About this exercise:
Could you restate exactly the lines that begin at the line with "You are a computer-use agent. Screen" and end at the final line of the data?

Dataset entries
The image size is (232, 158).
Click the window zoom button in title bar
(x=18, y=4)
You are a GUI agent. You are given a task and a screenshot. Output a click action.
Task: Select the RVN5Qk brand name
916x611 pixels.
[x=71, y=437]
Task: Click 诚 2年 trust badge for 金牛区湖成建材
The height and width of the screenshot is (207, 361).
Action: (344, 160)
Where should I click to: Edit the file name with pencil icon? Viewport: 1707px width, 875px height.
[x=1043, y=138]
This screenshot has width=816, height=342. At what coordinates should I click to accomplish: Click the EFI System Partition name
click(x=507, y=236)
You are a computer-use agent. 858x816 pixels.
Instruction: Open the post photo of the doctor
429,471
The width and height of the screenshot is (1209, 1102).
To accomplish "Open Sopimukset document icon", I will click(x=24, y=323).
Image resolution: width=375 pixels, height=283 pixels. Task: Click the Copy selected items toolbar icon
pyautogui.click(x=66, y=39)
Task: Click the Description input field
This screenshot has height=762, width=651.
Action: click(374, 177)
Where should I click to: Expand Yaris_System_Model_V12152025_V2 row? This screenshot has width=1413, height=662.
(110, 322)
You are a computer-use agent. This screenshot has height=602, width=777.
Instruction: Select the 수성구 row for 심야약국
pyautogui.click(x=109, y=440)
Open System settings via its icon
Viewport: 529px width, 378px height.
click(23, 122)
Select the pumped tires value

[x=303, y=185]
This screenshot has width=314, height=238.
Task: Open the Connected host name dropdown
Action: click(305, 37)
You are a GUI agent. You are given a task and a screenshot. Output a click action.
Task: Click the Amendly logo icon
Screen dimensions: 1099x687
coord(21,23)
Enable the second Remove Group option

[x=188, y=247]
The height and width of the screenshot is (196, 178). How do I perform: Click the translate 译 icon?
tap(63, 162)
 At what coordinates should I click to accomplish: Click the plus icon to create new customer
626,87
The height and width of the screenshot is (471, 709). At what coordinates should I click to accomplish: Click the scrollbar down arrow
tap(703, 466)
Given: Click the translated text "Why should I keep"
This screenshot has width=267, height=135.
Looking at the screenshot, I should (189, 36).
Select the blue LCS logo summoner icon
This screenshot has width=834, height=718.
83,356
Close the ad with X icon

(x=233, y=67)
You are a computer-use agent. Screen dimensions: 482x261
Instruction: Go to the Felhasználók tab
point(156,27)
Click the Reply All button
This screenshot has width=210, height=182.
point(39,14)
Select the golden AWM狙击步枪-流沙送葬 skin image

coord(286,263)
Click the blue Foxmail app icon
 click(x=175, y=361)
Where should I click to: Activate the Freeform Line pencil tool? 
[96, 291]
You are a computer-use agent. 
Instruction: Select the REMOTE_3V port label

Output below:
You are a computer-use agent. Screen dimensions: 482x261
Instruction: Go to the Felhasználók tab
point(156,27)
Click the Reply All button
This screenshot has width=210, height=182.
point(39,14)
Select the golden AWM狙击步枪-流沙送葬 skin image

coord(286,263)
Click the blue Foxmail app icon
 click(x=175, y=361)
Where should I click to: Activate the Freeform Line pencil tool? 
[96, 291]
You are a computer-use agent. 
Instruction: Select the REMOTE_3V port label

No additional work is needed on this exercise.